** Dataset records follows **

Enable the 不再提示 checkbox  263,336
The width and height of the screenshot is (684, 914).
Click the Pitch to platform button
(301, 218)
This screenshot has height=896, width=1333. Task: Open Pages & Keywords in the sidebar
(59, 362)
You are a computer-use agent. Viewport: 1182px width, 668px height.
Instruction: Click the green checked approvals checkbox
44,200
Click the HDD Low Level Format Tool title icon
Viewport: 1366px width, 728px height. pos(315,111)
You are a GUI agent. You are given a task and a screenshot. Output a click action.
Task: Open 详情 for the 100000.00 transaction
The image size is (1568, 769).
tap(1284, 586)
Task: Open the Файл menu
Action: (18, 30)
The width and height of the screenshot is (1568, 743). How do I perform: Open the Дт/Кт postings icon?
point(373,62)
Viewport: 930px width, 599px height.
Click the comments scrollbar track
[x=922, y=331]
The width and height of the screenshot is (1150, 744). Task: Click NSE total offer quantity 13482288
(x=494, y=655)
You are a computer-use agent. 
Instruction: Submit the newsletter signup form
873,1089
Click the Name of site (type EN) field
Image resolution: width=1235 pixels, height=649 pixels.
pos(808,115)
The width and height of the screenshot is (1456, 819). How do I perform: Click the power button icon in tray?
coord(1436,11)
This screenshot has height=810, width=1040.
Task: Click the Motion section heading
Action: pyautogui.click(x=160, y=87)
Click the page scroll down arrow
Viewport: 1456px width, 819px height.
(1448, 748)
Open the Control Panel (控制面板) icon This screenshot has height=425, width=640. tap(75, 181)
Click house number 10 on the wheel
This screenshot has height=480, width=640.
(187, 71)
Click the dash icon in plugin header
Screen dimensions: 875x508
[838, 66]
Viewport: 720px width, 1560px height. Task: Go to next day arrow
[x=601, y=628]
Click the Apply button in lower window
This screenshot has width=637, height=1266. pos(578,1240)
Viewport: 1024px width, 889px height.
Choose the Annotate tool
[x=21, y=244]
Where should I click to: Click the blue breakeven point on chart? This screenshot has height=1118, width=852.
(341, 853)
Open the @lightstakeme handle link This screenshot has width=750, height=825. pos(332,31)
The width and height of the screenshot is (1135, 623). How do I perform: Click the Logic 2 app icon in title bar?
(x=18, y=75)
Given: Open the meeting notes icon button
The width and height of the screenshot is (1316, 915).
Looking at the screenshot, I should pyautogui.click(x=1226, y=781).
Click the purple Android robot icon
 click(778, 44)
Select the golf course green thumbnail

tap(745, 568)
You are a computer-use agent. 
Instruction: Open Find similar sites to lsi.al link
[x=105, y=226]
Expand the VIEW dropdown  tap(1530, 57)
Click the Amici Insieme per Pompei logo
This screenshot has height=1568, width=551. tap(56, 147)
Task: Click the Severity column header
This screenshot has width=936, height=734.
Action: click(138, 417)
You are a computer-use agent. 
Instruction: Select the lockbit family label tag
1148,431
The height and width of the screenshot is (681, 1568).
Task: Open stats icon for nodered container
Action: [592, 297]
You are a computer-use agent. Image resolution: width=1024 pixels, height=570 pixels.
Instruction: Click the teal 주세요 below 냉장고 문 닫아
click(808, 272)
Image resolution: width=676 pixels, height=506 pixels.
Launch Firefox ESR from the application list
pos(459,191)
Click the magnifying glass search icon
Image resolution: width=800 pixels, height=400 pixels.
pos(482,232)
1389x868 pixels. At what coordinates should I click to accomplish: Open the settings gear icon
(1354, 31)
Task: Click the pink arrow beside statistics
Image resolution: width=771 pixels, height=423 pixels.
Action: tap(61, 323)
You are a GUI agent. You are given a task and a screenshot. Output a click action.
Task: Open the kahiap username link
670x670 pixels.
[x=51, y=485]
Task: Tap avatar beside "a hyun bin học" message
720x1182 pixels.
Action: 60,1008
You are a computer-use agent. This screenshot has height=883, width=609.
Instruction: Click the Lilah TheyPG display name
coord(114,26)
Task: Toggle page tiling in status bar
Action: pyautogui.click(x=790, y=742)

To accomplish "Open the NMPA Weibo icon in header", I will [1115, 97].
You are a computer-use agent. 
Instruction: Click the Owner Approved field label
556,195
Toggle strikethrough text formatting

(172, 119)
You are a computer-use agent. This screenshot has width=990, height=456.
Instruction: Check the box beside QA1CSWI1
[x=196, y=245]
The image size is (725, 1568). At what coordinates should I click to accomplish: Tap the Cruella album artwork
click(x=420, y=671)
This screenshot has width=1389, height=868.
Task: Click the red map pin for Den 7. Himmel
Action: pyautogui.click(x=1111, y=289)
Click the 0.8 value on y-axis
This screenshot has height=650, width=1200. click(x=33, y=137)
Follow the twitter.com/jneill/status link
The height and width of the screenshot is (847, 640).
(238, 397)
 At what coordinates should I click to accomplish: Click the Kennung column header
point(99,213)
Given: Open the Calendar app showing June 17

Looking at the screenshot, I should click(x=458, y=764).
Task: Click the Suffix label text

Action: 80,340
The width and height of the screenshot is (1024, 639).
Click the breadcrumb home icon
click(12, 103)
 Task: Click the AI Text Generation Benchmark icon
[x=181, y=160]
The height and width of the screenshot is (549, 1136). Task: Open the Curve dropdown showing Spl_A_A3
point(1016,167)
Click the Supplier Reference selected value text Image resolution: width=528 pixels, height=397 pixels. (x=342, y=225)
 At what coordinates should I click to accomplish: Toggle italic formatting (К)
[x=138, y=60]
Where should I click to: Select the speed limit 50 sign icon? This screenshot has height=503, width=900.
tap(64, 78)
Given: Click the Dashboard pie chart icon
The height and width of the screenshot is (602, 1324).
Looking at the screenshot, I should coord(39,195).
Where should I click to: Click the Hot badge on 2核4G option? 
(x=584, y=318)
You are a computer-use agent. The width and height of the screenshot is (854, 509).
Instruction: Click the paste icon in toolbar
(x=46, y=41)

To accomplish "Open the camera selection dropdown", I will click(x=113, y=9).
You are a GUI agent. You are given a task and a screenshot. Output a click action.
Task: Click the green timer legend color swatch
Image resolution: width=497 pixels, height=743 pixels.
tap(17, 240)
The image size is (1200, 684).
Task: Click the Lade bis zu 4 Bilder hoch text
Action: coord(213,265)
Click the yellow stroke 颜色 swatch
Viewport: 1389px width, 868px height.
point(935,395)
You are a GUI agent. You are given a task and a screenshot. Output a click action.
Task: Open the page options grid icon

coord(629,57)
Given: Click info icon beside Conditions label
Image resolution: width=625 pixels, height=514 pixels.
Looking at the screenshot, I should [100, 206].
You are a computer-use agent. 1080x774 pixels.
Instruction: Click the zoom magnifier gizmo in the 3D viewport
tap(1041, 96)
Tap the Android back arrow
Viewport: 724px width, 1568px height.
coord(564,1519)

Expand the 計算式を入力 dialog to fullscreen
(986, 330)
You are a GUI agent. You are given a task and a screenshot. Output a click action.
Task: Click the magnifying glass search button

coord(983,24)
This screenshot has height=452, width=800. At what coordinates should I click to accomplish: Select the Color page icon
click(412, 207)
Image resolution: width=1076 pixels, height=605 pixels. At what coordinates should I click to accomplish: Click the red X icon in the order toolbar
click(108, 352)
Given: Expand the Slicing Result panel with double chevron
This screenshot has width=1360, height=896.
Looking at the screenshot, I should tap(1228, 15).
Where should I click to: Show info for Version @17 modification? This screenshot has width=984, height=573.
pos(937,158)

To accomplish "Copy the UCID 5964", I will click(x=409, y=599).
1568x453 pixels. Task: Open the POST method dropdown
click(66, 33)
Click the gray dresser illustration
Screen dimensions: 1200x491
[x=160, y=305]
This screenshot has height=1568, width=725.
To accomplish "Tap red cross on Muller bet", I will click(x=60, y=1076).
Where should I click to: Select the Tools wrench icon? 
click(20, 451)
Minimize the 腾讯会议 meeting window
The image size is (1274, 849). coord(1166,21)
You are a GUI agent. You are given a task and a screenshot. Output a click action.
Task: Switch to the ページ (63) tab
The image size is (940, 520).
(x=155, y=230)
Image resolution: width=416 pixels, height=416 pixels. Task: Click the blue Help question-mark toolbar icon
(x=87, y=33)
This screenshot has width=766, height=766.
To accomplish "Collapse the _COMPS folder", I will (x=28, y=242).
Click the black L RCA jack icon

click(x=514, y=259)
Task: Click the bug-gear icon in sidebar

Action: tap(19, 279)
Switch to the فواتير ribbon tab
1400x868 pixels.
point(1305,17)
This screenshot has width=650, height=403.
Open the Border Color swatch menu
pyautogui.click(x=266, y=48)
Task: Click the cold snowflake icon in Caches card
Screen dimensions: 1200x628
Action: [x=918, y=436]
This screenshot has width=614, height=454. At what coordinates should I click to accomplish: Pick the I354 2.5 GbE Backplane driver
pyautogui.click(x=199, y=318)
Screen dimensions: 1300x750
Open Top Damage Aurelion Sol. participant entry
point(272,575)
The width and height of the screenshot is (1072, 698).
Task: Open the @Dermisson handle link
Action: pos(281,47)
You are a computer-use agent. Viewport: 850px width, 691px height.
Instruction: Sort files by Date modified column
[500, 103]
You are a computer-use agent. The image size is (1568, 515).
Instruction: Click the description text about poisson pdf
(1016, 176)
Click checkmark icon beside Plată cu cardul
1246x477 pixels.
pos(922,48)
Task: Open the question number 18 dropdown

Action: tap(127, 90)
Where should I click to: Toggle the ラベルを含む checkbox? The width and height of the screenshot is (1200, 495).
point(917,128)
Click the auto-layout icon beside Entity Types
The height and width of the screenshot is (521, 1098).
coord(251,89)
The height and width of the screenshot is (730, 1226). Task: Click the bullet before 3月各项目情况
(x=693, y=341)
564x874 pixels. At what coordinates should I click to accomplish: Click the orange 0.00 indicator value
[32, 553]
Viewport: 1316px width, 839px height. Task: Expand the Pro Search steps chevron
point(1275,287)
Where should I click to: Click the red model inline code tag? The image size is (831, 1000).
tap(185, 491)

** End of Dataset records **

* [Task item] Among the entries above, locate the lines containing "You are a computer-use agent. Image" and "Task: Click the pink arrow beside statistics", and transcribe exactly those two lines and all lines between.

* [Response to the task]
You are a computer-use agent. Image resolution: width=1024 pixels, height=570 pixels.
Instruction: Click the teal 주세요 below 냉장고 문 닫아
click(808, 272)
Image resolution: width=676 pixels, height=506 pixels.
Launch Firefox ESR from the application list
pos(459,191)
Click the magnifying glass search icon
Image resolution: width=800 pixels, height=400 pixels.
pos(482,232)
1389x868 pixels. At what coordinates should I click to accomplish: Open the settings gear icon
(1354, 31)
Task: Click the pink arrow beside statistics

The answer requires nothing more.